[Records from a dataset]
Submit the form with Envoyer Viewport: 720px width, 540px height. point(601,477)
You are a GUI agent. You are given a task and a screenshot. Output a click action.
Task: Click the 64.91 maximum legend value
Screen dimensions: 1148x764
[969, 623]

## Problem to solve
Using the data above, output each line exactly.

## Task output
Submit the form with Envoyer Viewport: 720px width, 540px height. point(601,477)
You are a GUI agent. You are given a task and a screenshot. Output a click action.
Task: Click the 64.91 maximum legend value
Screen dimensions: 1148x764
[969, 623]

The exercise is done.